(WHAT IS NEEDED): Please give back each line of the material unchanged, but without the images.

(THE INPUT):

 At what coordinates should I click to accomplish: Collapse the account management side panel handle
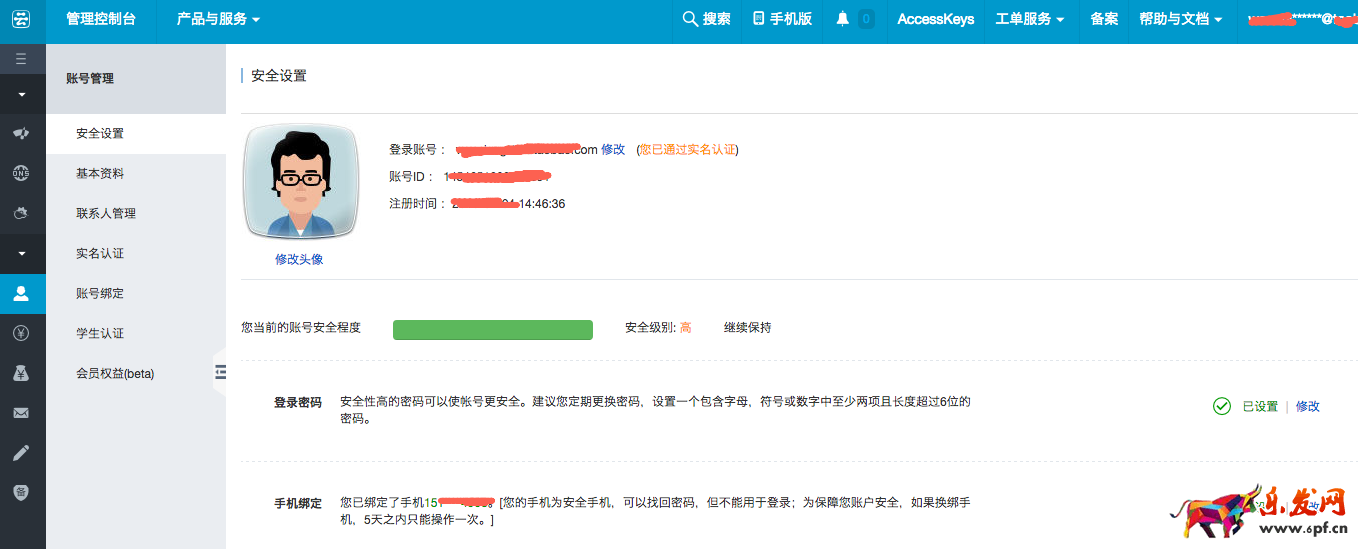pos(220,372)
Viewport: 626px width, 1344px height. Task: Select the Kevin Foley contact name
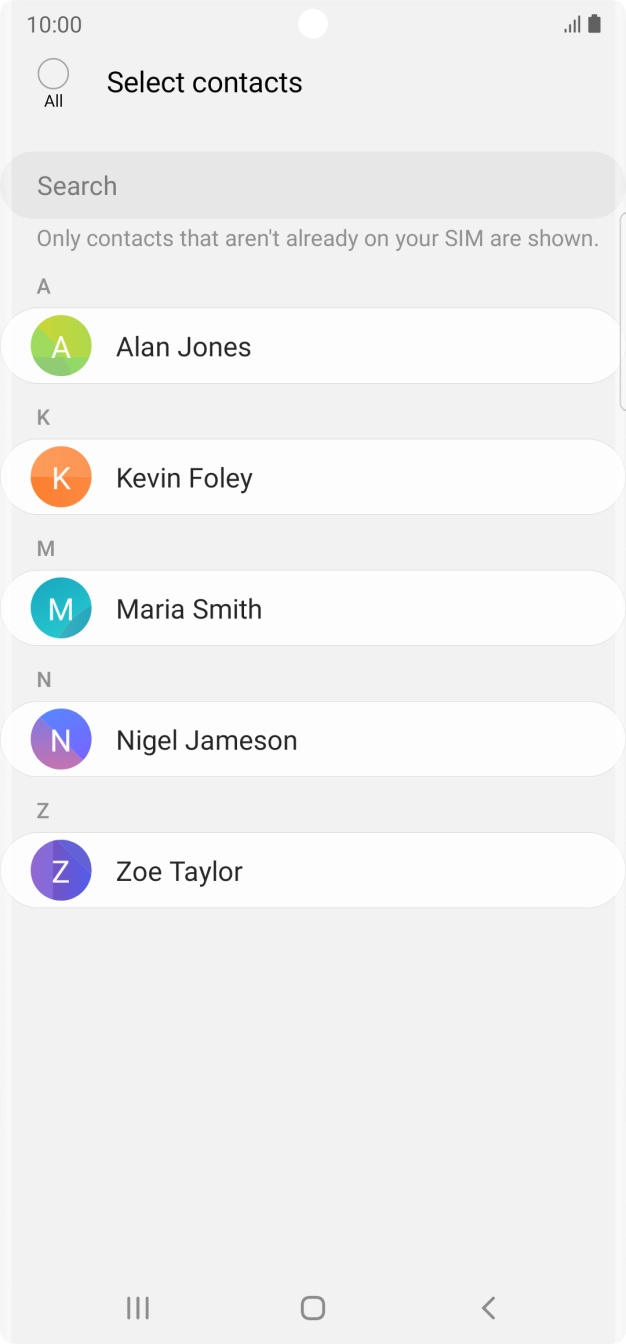tap(184, 478)
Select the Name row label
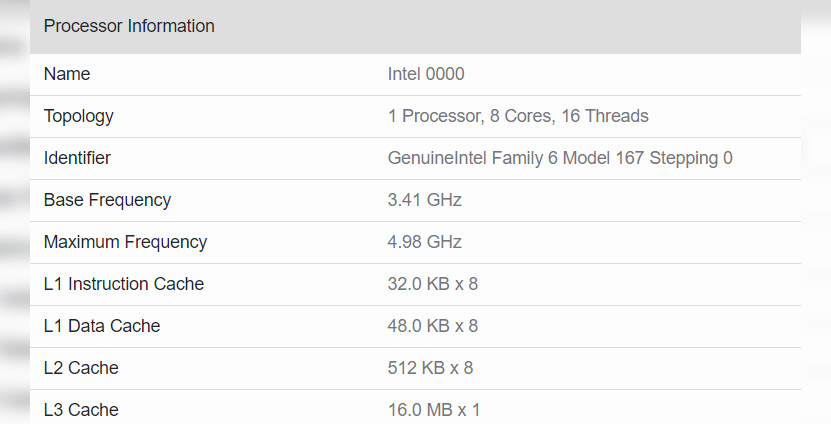831x424 pixels. pos(67,74)
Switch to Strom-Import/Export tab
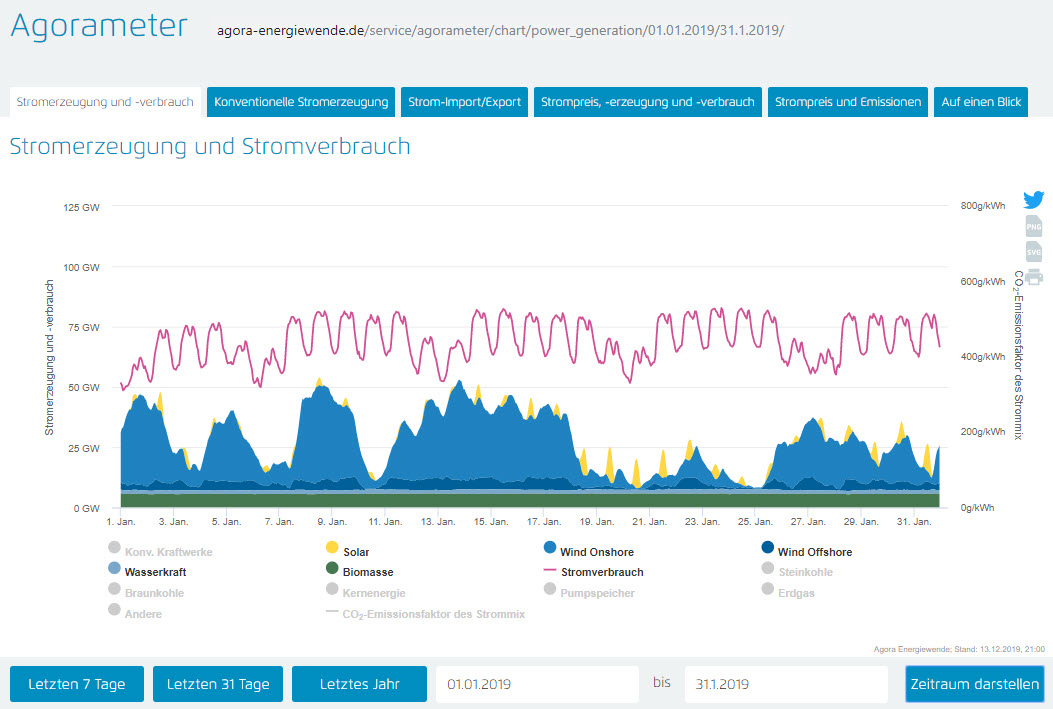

(SOLUTION TO THE PROBLEM):
 At what coordinates should I click to accomplish: Collapse the account management side panel handle
pos(220,372)
Viewport: 626px width, 1344px height. Task: Select the Kevin Foley contact name
tap(184, 478)
Select the Name row label
831x424 pixels. pos(67,74)
Switch to Strom-Import/Export tab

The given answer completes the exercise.